Ambos nacieron en 1987, con apenas 13 días de diferencia. Ferdinand, el 16 de agosto, en Heiligenstadt, una pequeña ciudad de la antigua Alemania del Este (DDR), y Jorgelina, el 29 de agosto, en San Juan, Argentina. “Es hermoso cómo nos conocimos casi a la misma edad, nacimos en dos lugares tan distintos, pero Dios ya lo tenía pensado todo”, reflexiona Jorgelina.
Para Jorgelina, crecer en San Juan fue un sueño. La vida en su provincia natal era vibrante, llena de amigos, fiestas, salidas a bailar y paseos en bicicleta. “Era una chica muy callejera”, confiesa. Su vida era muy social, disfrutaba del día a día, pero nunca se imaginó que terminaría viviendo en Alemania.
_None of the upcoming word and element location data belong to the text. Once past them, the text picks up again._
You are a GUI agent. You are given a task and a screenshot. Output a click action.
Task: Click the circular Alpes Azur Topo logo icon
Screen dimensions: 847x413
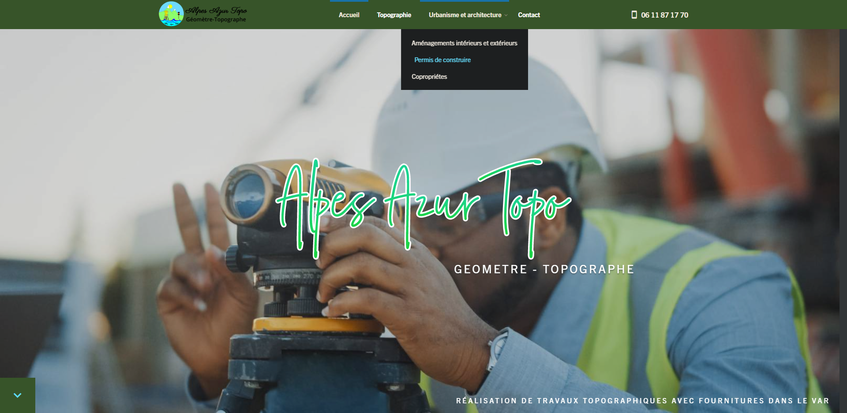[171, 14]
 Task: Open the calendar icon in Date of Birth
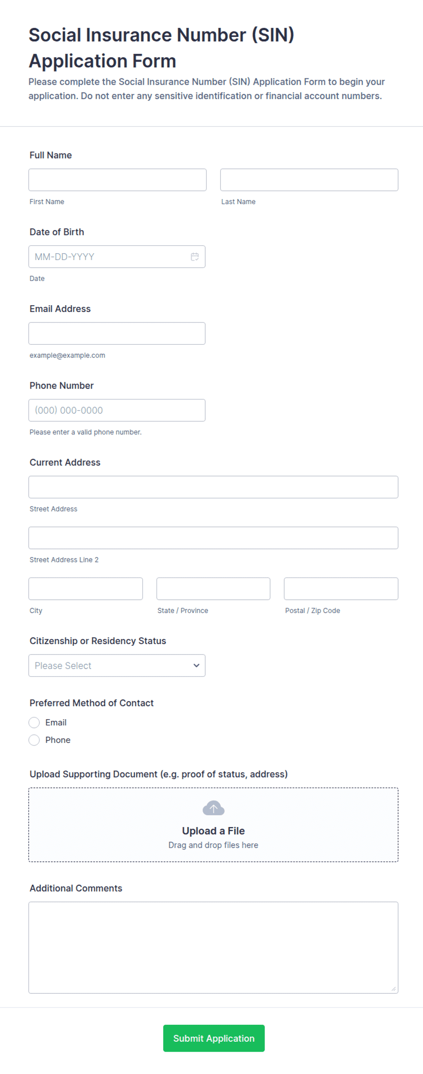[195, 257]
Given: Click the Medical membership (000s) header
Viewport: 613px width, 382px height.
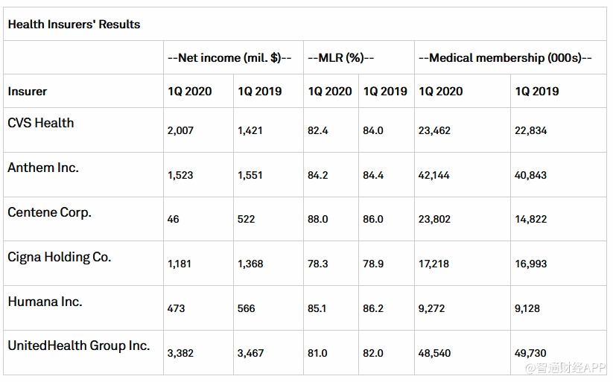Looking at the screenshot, I should [x=505, y=58].
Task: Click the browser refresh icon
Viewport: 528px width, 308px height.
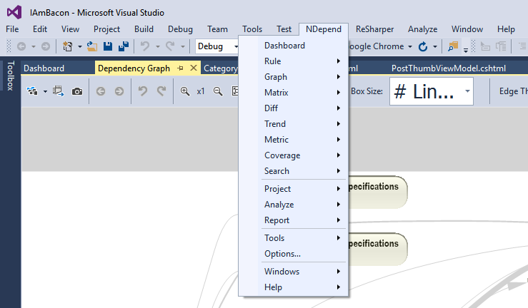Action: tap(423, 46)
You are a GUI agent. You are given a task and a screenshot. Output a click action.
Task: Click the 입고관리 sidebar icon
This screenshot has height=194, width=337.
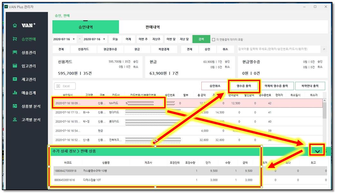(x=14, y=66)
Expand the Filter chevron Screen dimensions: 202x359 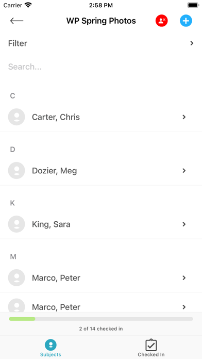click(x=192, y=43)
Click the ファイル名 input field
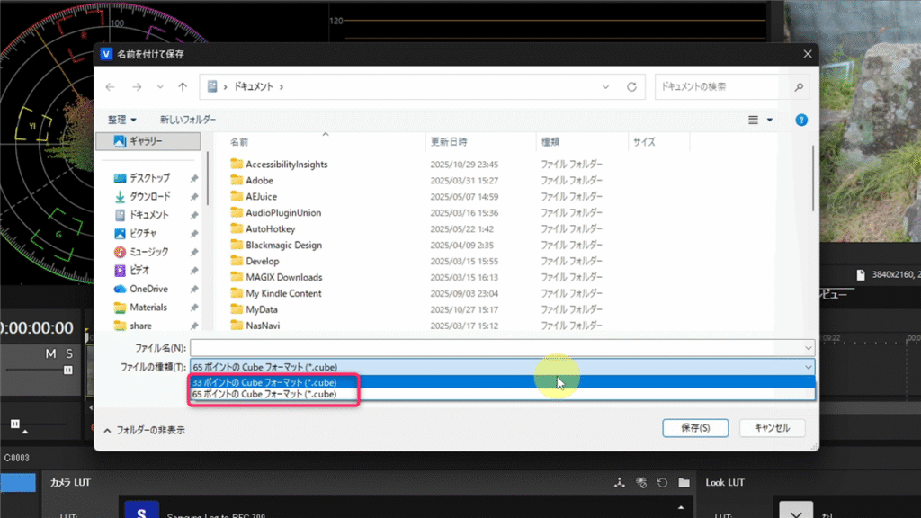This screenshot has width=921, height=518. (496, 347)
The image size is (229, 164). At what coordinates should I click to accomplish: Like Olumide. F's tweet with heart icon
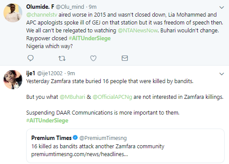(x=93, y=58)
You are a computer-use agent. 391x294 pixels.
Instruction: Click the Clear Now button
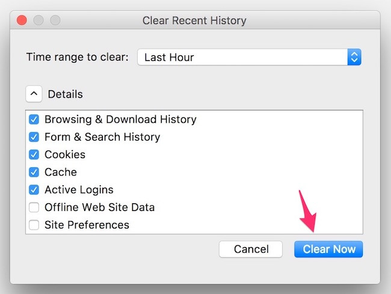point(328,249)
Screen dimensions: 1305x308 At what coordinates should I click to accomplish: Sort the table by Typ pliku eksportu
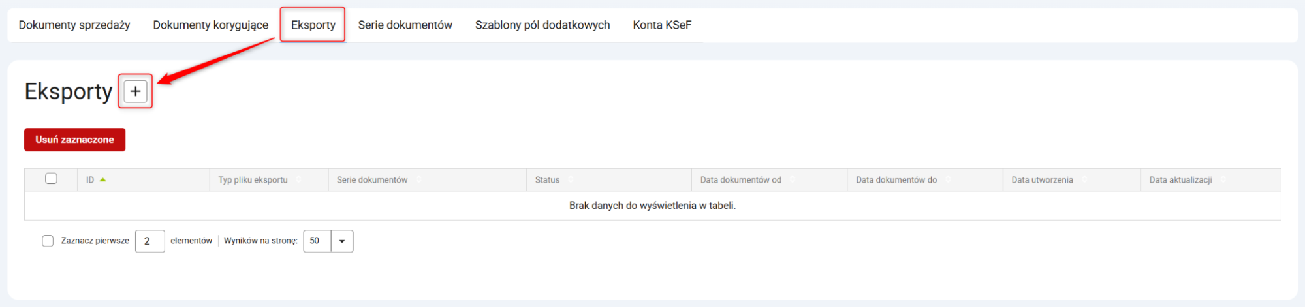coord(253,180)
Ferdinand, por su parte, creció en una pequeña aldea alemana, rodeado de naturaleza, montes y bosques. La vida en la Alemania comunista de la DDR era muy distinta: “Allí todo llegaba tarde, desde la tecnología hasta las películas de Disney. Pero mi recuerdo más fuerte es haber caminado con mis padres el día que cayó el muro de Berlín”, dice Ferdinand.
Ambos llegaron al movimiento de Schoenstatt en momentos diferentes de sus vidas. Jorgelina se unió a este movimiento a los 11 años, siendo un puente entre su mundo y el alemán, ya que Schoenstatt nació en Alemania. Sin embargo, su camino hacia el matrimonio no fue inmediato ni sencillo.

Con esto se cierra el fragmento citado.